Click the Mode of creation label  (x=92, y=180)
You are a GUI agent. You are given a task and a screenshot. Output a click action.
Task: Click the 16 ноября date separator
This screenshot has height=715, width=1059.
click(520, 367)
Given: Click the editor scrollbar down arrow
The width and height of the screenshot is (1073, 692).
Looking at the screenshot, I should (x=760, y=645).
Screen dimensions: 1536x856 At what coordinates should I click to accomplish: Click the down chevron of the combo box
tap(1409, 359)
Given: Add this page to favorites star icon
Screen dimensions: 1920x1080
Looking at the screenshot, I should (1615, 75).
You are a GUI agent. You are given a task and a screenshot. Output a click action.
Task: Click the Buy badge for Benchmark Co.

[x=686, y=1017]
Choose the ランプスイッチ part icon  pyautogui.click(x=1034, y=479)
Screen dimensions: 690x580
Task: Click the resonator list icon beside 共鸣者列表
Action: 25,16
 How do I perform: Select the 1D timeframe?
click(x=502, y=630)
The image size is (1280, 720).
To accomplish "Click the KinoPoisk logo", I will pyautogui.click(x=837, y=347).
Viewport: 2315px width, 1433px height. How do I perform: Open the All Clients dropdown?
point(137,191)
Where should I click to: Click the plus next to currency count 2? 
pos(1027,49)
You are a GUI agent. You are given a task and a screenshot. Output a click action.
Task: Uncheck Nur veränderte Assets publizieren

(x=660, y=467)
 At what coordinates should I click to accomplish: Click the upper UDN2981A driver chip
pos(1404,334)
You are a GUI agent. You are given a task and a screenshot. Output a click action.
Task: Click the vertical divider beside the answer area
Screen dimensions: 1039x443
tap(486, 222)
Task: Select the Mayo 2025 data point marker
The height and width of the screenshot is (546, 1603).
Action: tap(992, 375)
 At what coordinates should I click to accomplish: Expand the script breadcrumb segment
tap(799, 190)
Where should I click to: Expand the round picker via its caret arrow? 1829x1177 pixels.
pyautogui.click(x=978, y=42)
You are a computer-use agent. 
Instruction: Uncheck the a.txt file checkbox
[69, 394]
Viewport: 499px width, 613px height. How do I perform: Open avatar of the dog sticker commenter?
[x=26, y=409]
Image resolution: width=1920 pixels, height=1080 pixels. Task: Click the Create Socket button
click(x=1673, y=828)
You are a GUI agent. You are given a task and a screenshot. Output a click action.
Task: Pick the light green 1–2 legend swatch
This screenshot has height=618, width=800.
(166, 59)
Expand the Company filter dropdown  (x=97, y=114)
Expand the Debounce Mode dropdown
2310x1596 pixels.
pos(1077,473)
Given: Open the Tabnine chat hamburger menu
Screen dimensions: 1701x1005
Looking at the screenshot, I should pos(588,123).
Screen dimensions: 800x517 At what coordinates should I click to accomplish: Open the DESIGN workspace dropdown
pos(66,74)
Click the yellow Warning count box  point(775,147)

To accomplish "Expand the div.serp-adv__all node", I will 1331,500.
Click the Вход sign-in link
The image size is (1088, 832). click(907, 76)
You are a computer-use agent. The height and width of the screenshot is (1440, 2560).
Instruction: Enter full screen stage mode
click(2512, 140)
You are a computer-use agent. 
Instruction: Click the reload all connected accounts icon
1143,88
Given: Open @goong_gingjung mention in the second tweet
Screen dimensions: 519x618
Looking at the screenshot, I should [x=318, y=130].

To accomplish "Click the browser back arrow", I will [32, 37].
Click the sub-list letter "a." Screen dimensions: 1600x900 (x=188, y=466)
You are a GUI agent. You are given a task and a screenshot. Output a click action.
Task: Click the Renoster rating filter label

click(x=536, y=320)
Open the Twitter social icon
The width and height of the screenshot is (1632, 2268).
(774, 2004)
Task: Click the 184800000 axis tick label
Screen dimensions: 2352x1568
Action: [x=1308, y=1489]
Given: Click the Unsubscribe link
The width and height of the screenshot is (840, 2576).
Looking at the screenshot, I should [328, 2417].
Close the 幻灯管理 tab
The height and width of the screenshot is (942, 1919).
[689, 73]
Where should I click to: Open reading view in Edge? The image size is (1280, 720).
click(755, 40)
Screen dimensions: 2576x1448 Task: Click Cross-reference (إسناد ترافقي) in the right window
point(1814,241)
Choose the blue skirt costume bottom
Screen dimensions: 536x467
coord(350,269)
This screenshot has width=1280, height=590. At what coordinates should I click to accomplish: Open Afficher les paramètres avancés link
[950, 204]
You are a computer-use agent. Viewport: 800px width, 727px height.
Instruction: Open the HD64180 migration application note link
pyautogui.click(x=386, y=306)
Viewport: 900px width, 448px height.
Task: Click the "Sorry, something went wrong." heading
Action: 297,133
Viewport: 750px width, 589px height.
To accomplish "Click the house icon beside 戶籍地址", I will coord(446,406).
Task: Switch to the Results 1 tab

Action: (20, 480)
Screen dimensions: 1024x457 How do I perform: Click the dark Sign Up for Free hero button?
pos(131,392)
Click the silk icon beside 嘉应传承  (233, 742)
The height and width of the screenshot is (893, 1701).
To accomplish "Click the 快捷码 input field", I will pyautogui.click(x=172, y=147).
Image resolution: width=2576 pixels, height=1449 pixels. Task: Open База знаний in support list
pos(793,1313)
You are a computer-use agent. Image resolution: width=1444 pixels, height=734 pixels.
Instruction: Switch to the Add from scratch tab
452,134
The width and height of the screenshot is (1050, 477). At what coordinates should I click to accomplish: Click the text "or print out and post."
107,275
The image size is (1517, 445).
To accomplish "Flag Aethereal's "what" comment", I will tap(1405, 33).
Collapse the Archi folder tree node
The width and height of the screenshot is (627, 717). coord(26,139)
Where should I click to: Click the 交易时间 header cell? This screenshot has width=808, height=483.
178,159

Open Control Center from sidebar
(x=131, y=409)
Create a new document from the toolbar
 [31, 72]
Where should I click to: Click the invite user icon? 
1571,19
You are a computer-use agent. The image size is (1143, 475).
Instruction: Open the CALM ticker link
================================
WHAT TO PRODUCE: Reproduce every one of the rows above verbatim, keeping their order.

SOLUTION TO THIS EXERCISE:
Click the Mode of creation label  (x=92, y=180)
You are a GUI agent. You are given a task and a screenshot. Output a click action.
Task: Click the 16 ноября date separator
This screenshot has height=715, width=1059.
click(520, 367)
Given: Click the editor scrollbar down arrow
The width and height of the screenshot is (1073, 692).
Looking at the screenshot, I should (x=760, y=645).
Screen dimensions: 1536x856 At what coordinates should I click to accomplish: Click the down chevron of the combo box
tap(1409, 359)
Given: Add this page to favorites star icon
Screen dimensions: 1920x1080
Looking at the screenshot, I should (1615, 75).
You are a GUI agent. You are given a task and a screenshot. Output a click action.
Task: Click the Buy badge for Benchmark Co.

[x=686, y=1017]
Choose the ランプスイッチ part icon  pyautogui.click(x=1034, y=479)
Screen dimensions: 690x580
Task: Click the resonator list icon beside 共鸣者列表
Action: 25,16
 How do I perform: Select the 1D timeframe?
click(x=502, y=630)
The image size is (1280, 720).
To accomplish "Click the KinoPoisk logo", I will pyautogui.click(x=837, y=347).
Viewport: 2315px width, 1433px height. How do I perform: Open the All Clients dropdown?
point(137,191)
Where should I click to: Click the plus next to currency count 2? 
pos(1027,49)
You are a GUI agent. You are given a task and a screenshot. Output a click action.
Task: Uncheck Nur veränderte Assets publizieren

(x=660, y=467)
 At what coordinates should I click to accomplish: Click the upper UDN2981A driver chip
pos(1404,334)
You are a GUI agent. You are given a task and a screenshot. Output a click action.
Task: Click the vertical divider beside the answer area
Screen dimensions: 1039x443
tap(486, 222)
Task: Select the Mayo 2025 data point marker
The height and width of the screenshot is (546, 1603).
Action: tap(992, 375)
 At what coordinates should I click to accomplish: Expand the script breadcrumb segment
tap(799, 190)
Where should I click to: Expand the round picker via its caret arrow? 1829x1177 pixels.
pyautogui.click(x=978, y=42)
You are a computer-use agent. 
Instruction: Uncheck the a.txt file checkbox
[69, 394]
Viewport: 499px width, 613px height. How do I perform: Open avatar of the dog sticker commenter?
[x=26, y=409]
Image resolution: width=1920 pixels, height=1080 pixels. Task: Click the Create Socket button
click(x=1673, y=828)
You are a GUI agent. You are given a task and a screenshot. Output a click action.
Task: Pick the light green 1–2 legend swatch
This screenshot has height=618, width=800.
(166, 59)
Expand the Company filter dropdown  (x=97, y=114)
Expand the Debounce Mode dropdown
2310x1596 pixels.
pos(1077,473)
Given: Open the Tabnine chat hamburger menu
Screen dimensions: 1701x1005
Looking at the screenshot, I should pos(588,123).
Screen dimensions: 800x517 At what coordinates should I click to accomplish: Open the DESIGN workspace dropdown
pos(66,74)
Click the yellow Warning count box  point(775,147)

To accomplish "Expand the div.serp-adv__all node", I will 1331,500.
Click the Вход sign-in link
The image size is (1088, 832). click(907, 76)
You are a computer-use agent. The height and width of the screenshot is (1440, 2560).
Instruction: Enter full screen stage mode
click(2512, 140)
You are a computer-use agent. 
Instruction: Click the reload all connected accounts icon
1143,88
Given: Open @goong_gingjung mention in the second tweet
Screen dimensions: 519x618
Looking at the screenshot, I should [x=318, y=130].

To accomplish "Click the browser back arrow", I will [32, 37].
Click the sub-list letter "a." Screen dimensions: 1600x900 (x=188, y=466)
You are a GUI agent. You are given a task and a screenshot. Output a click action.
Task: Click the Renoster rating filter label

click(x=536, y=320)
Open the Twitter social icon
The width and height of the screenshot is (1632, 2268).
(774, 2004)
Task: Click the 184800000 axis tick label
Screen dimensions: 2352x1568
Action: [x=1308, y=1489]
Given: Click the Unsubscribe link
The width and height of the screenshot is (840, 2576).
Looking at the screenshot, I should [328, 2417].
Close the 幻灯管理 tab
The height and width of the screenshot is (942, 1919).
[689, 73]
Where should I click to: Open reading view in Edge? The image size is (1280, 720).
click(755, 40)
Screen dimensions: 2576x1448 Task: Click Cross-reference (إسناد ترافقي) in the right window
point(1814,241)
Choose the blue skirt costume bottom
Screen dimensions: 536x467
coord(350,269)
This screenshot has width=1280, height=590. At what coordinates should I click to accomplish: Open Afficher les paramètres avancés link
[950, 204]
You are a computer-use agent. Viewport: 800px width, 727px height.
Instruction: Open the HD64180 migration application note link
pyautogui.click(x=386, y=306)
Viewport: 900px width, 448px height.
Task: Click the "Sorry, something went wrong." heading
Action: 297,133
Viewport: 750px width, 589px height.
To accomplish "Click the house icon beside 戶籍地址", I will coord(446,406).
Task: Switch to the Results 1 tab

Action: (20, 480)
Screen dimensions: 1024x457 How do I perform: Click the dark Sign Up for Free hero button?
pos(131,392)
Click the silk icon beside 嘉应传承  (233, 742)
The height and width of the screenshot is (893, 1701).
To accomplish "Click the 快捷码 input field", I will pyautogui.click(x=172, y=147).
Image resolution: width=2576 pixels, height=1449 pixels. Task: Open База знаний in support list
pos(793,1313)
You are a computer-use agent. Image resolution: width=1444 pixels, height=734 pixels.
Instruction: Switch to the Add from scratch tab
452,134
The width and height of the screenshot is (1050, 477). At what coordinates should I click to accomplish: Click the text "or print out and post."
107,275
The image size is (1517, 445).
To accomplish "Flag Aethereal's "what" comment", I will tap(1405, 33).
Collapse the Archi folder tree node
The width and height of the screenshot is (627, 717). coord(26,139)
Where should I click to: Click the 交易时间 header cell? This screenshot has width=808, height=483.
178,159

Open Control Center from sidebar
(x=131, y=409)
Create a new document from the toolbar
 [31, 72]
Where should I click to: Click the invite user icon? 
1571,19
You are a computer-use agent. The image size is (1143, 475).
Instruction: Open the CALM ticker link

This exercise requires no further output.